Uma verificação nas parcas informações disponibilizadas no anúncio realizado indica que os valores dos investimentos, que serão alocados diretamente pelo governo, na infralogística, e com reais possibilidades de concretização, pouco privilegia a competitividade do SLT. São R$ 50 bilhões em rodovias, R$ 40 bilhões em ferrovias e cerca de R$ 25 bilhões em portos, isso se for considerado o longo prazo. Nenhum investimento em aeroportos será dedicado à logística, pois não está prevista a construção de terminais de cargas ou implantação de plataformas logísticas junto aos aeroportos. Apesar de ser um valor expressivo (um total de R$ 115 bilhões), não é o suficiente para recuperar o atraso na competitividade do sistema. Porém, existe algo que gera um efeito nocivo e que será percebido somente após a concretização das obras, trata-se das novas regras de concessão. É notória a tendência de manutenção de monopólios e oligopólios nas concessões realizadas até o momento pelos diversos governantes do País.
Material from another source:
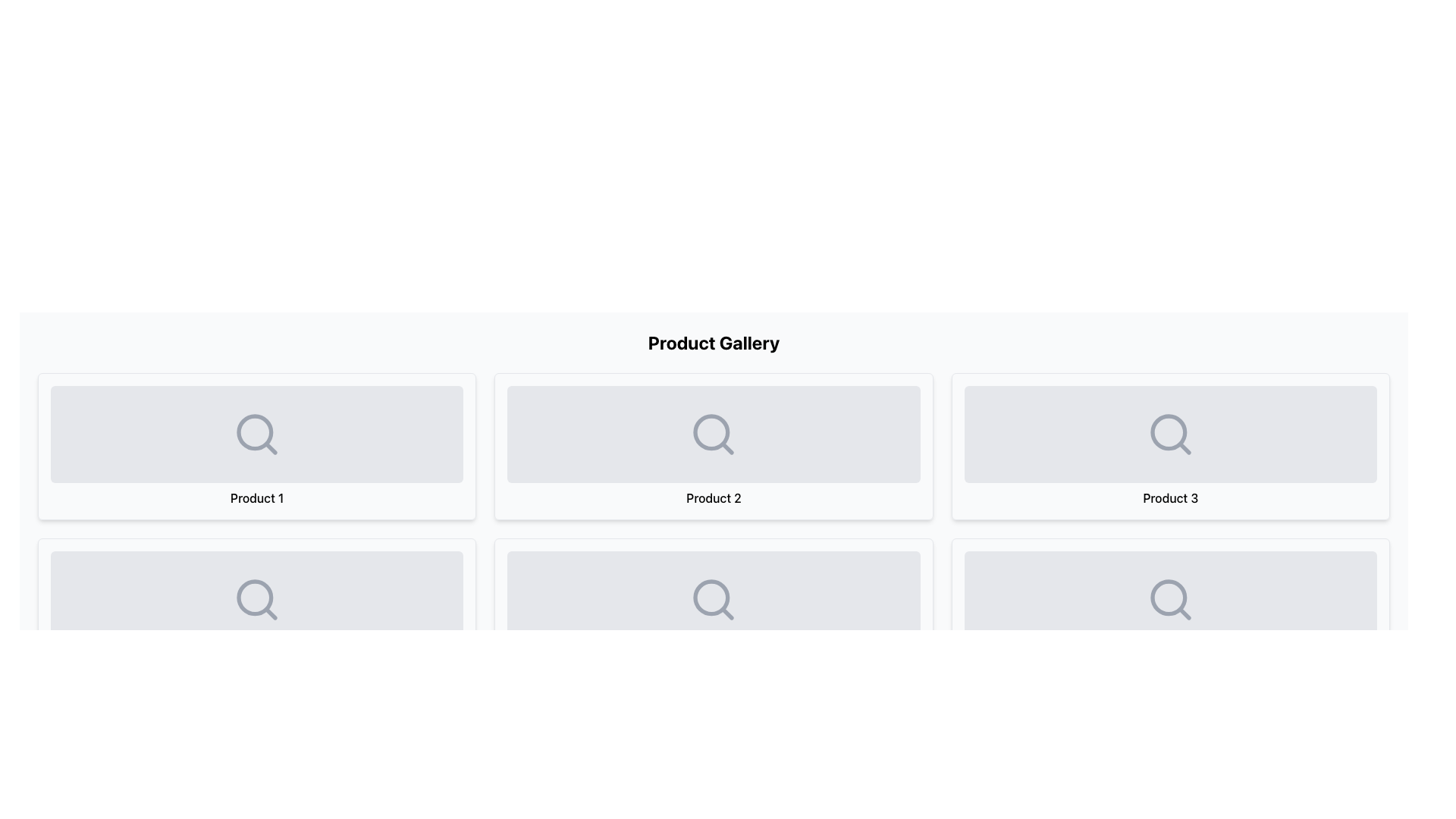 The image size is (1456, 819). What do you see at coordinates (1169, 497) in the screenshot?
I see `the Text Label that serves as a descriptive identifier for the product, located in the center of the page within a bordered rectangular section of the grid, being the third product in the first row` at bounding box center [1169, 497].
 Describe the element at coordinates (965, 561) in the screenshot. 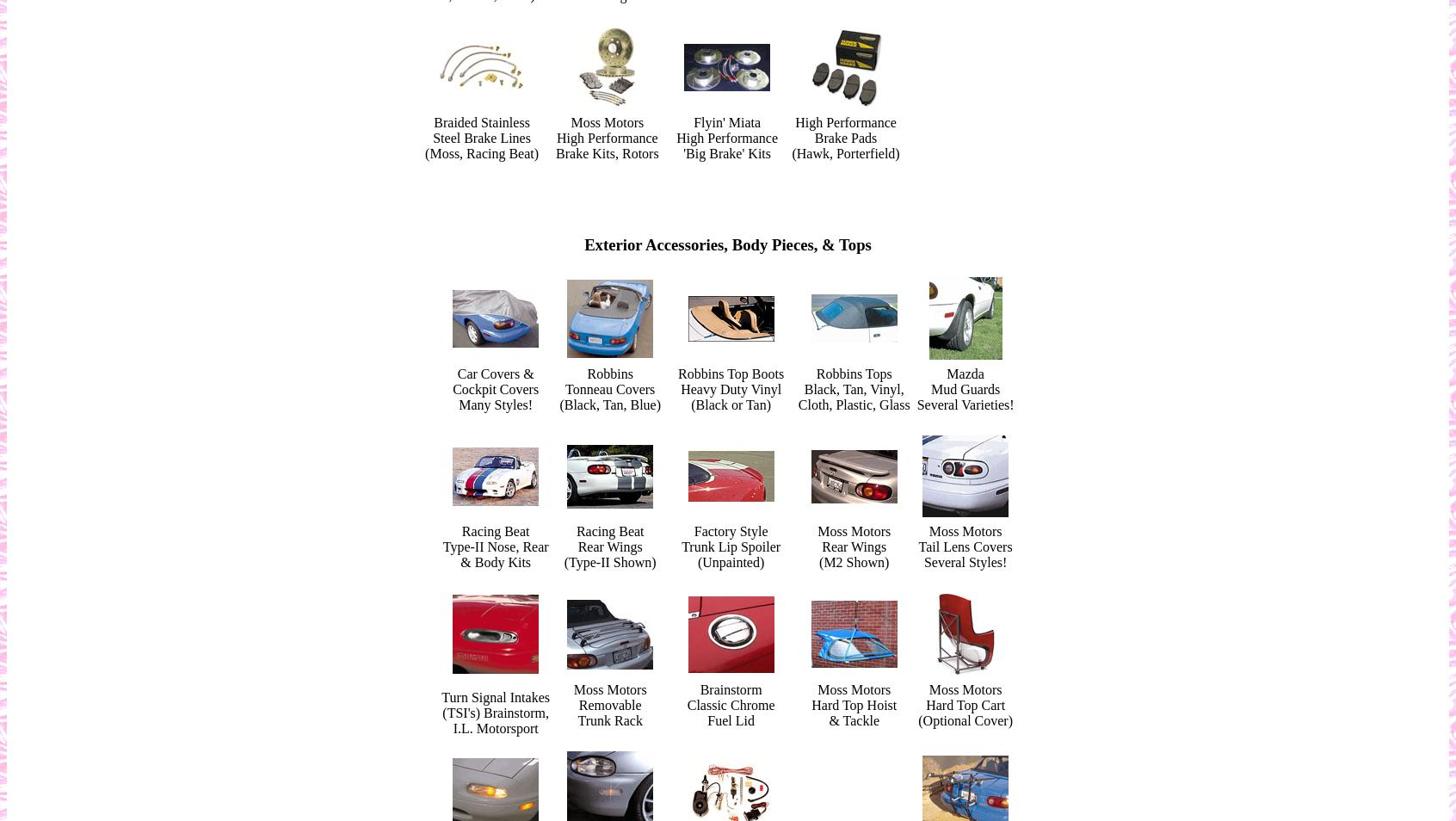

I see `'Several Styles!'` at that location.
O último PIL, anunciado em 2012, tinha como ponto importante a construção de, aproximadamente, 11 mil km de ferrovias e seria baseada na concessão da via para uma empresa especializada na manutenção da malha e várias empresas de transporte ferroviário compartilhando a via e competindo pelo mercado. Dessa forma, seria evitado o monopólio privado do serviço. Além disso, não haveria custo de outorga para as empresas interessadas e a tarifa teria elevado o peso na escolha das empresas vencedoras.

Embora essa fase do PIL tenha fracassado, por falta de interessados, a causa não se deve às premissas mencionadas anteriormente e sim pelos demais itens que faziam parte das regras daquele PIL (taxa de retorno e margem de lucro limitado, entre outras). O PIL atual, ao contrário do anterior, terá o custo de outorga e, apesar de também ter a tarifa como fator de escolha, não foi informado o peso que esta terá na escolha da empresa vencedora. A considerar a atual situação econômica do País e do caixa do governo, é de desconfiar que o custo de outorga terá peso maior frente aos demais fatores. Além disso, a empresa vencedora terá monopólio da malha e do serviço, e ainda que a tarifa venha a se manter sob controle, nada está previsto, em relação ao nível de serviço aos clientes.
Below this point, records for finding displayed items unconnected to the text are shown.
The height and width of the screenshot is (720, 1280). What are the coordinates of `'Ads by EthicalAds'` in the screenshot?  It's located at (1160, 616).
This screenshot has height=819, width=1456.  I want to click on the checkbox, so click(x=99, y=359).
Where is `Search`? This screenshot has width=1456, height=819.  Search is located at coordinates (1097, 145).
No que diz respeito aos portos, verifica-se que o País possui uma tendência natural à navegação de cabotagem e a ausência de berços de atracação é um gargalo notório da navegação costeira. Entretanto, não foi informado no anúncio a construção e a concessão de mais terminais de atracação e movimentação de contêineres.

Percebe-se, nesse PIL, uma natural tendência à manutenção de monopólios e oligopólios, em detrimento à competitividade logística. Trata-se de um programa econômico e não de logística.

*Mauro Roberto Schlüter é professor de Logística da Universidade Mackenzie Campinas.